Copy out, word for word, every line of text in the records below, leaving out the pictures.

<<<<

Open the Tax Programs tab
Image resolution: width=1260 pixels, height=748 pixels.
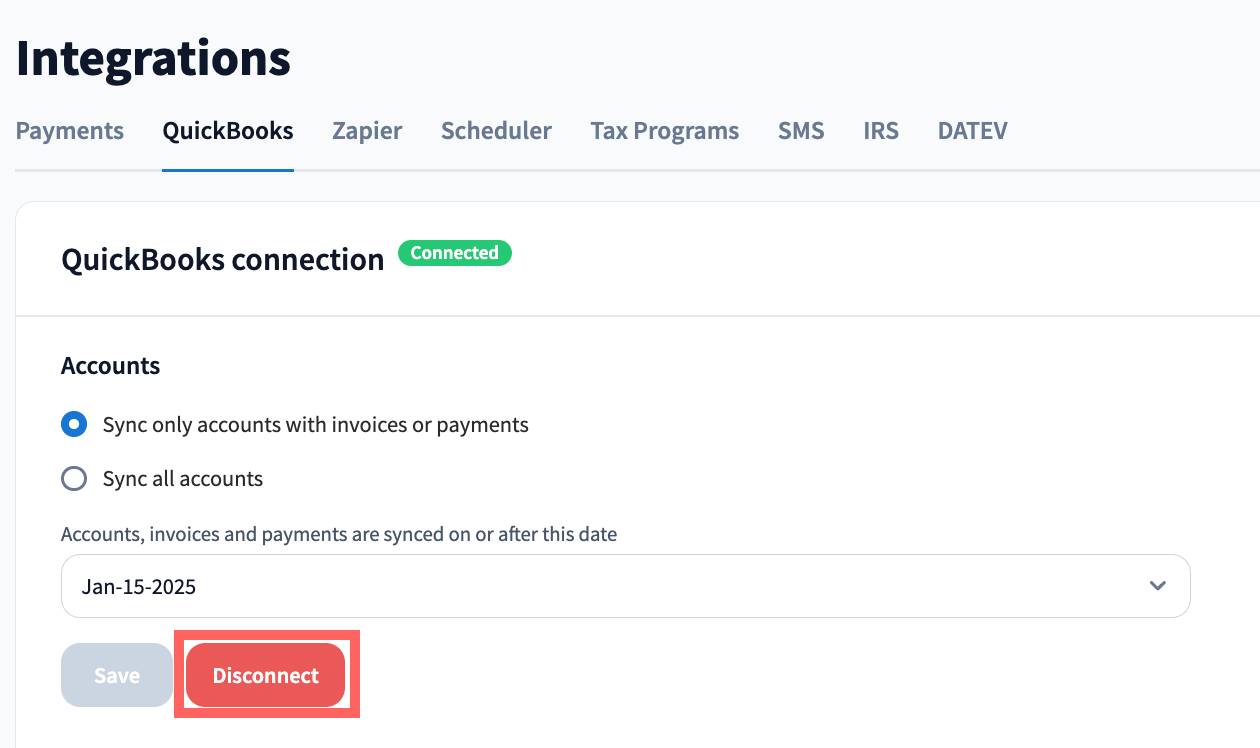click(664, 131)
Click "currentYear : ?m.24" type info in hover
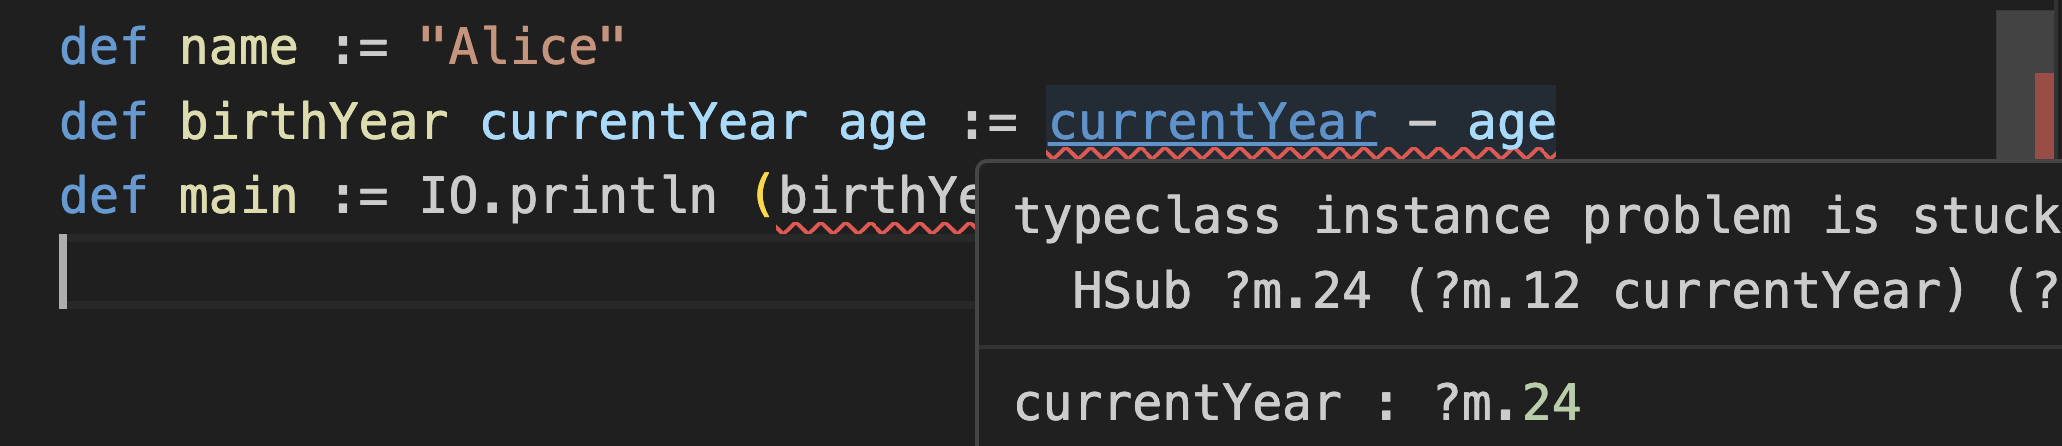Image resolution: width=2062 pixels, height=446 pixels. (1296, 403)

>>>>

> Task output
Open the Tax Programs tab
Image resolution: width=1260 pixels, height=748 pixels.
click(664, 131)
Click "currentYear : ?m.24" type info in hover
Image resolution: width=2062 pixels, height=446 pixels. (1296, 403)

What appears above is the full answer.